Identifiers are basic symbols of a language. Each occurrence of an identifier in a program corresponds to a leaf of the abstract syntax tree of that program. A programmer uses a freely-chosen identifier to represent some entity in the program's universe. The task of name analysis is to discover the entity represented by each identifier occurrence. Four concepts relating identifiers to the entities they represent are necessary to describe this task:

  • A binding is a pair consisting of an identifier `i' and an entity `k'.

  • A scope is a contiguous sequence of program text associated with a set of bindings. We say that a binding in the set has the scope.

  • A defining occurrence is an occurrence of an identifier `i' that could legally be the only occurrence of that identifier in the program. A binding `(i,k)' is associated with each defining occurrence.

    • Language rules specify the scope of a defining occurrence, and thus a scope of the binding associated with that defining occurrence. Other language rules may specify further scopes of a binding that are not in the context of the defining occurrence.

  • An applied occurrence is an occurrence of an identifier `i' that is legal only if it identifies a binding `(i,k)' in some set associated with its context.

    • Language rules specify the set(s) in which an applied occurrence may identify bindings.

Defining occurrences, applied occurrences, and scopes are concepts related to the program text; how are these concepts represented in the tree? Each identifier occurrence is a single basic symbol in the text, and is represented by a leaf of the tree. A scope, on the other hand, extends over some region of the text. The developer needs to map each scope to an abstract syntax subtree encompassing that scope. We call such a subtree a range; several scopes may map into the same range.

Because a defining occurrence may be the only occurrence of that identifier, the entity and range of the binding must be determined from the syntactic context of the corresponding abstract syntax tree leaf. The way in which this is done is language dependent, but involves no name analysis. Bindings for defining occurrences can therefore be regarded as constants for the purposes of name analysis.

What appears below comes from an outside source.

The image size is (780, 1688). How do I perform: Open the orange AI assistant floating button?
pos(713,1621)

Name analysis is a computation carried out on the tree that is the internal representation of the program being analyzed; its goal is to determine the appropriate binding for each applied occurrence, based on the concepts and language rules discussed above. That computation is specified in terms of the abstract syntax, and takes the form of assignments of values to attributes of tree nodes (see Computations of LIDO - Reference Manual).

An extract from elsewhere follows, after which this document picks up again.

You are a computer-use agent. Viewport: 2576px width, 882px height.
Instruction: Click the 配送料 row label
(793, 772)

The search for a binding for an applied occurrence begins in the range containing that applied occurrence. If the identifier is not bound in that range, then most languages require the search to continue in related ranges. Ranges may be related syntactically, but many languages also allow the programmer to specify arbitrary relationships as part of their program. Such relationships cannot reasonably be described in terms of the abstract syntax tree. Thus the name analyzer builds a separate data structure, a directed graph called a scope graph, to encode the relationships among ranges.

The ScopeGraphs specification module provides a generic lookup algorithm to implement the search for a binding in a scope graph. A language definition may specify context conditions to determine whether or not a binding found by the generic algorithm is appropriate. If the binding is not appropriate, language rules may require either that the search be continued (possibly with some restriction) or abandoned. Such rules can be enforced by developer-coded functions that are invoked by the generic algorithm whenever a binding for the applied occurrence is found (see Implementing Language-Specific Behavior).

The task of type analysis is to establish the type associated with every program construct (parameters, variables, expressions, etc.) that has a type (see Top of Type Analysis Reference Manual). Name analysis of a program written in a simple language can often be completed before beginning the type analysis, but this is not possible in general. Rather than considering name and type analyzers as monolithic processes, we need to think of them as collections of computations to be applied in particular linguistic contexts. Each computation requires certain inputs and delivers certain outputs; it can be applied whenever the necessary inputs are available.

Scope graphs

Each node of a scope graph corresponds to a range, and each edge defines a relationship between ranges. We say that node @math{n} is the tail of edge @math{(n,n')} and node @math{n'} is its tip.

There are two kinds of edges, parent edges and path edges. A parent edge defines a textual containment relationship that is established by the syntactic structure of the program, while a path edge defines a relationship established by the semantics of some program construct.

We label node @math{n} with a partial function @math{Bind(n): (identifier \mapsto entity)} specifying the bindings associated with the range corresponding to node @math{n}, and we label each path edge of a scope graph with a positive integer further classifying that path edge. A node may have an arbitrary number of path edges incident upon it. A scope graph may be cyclic, provided each cycle contains at least one path edge.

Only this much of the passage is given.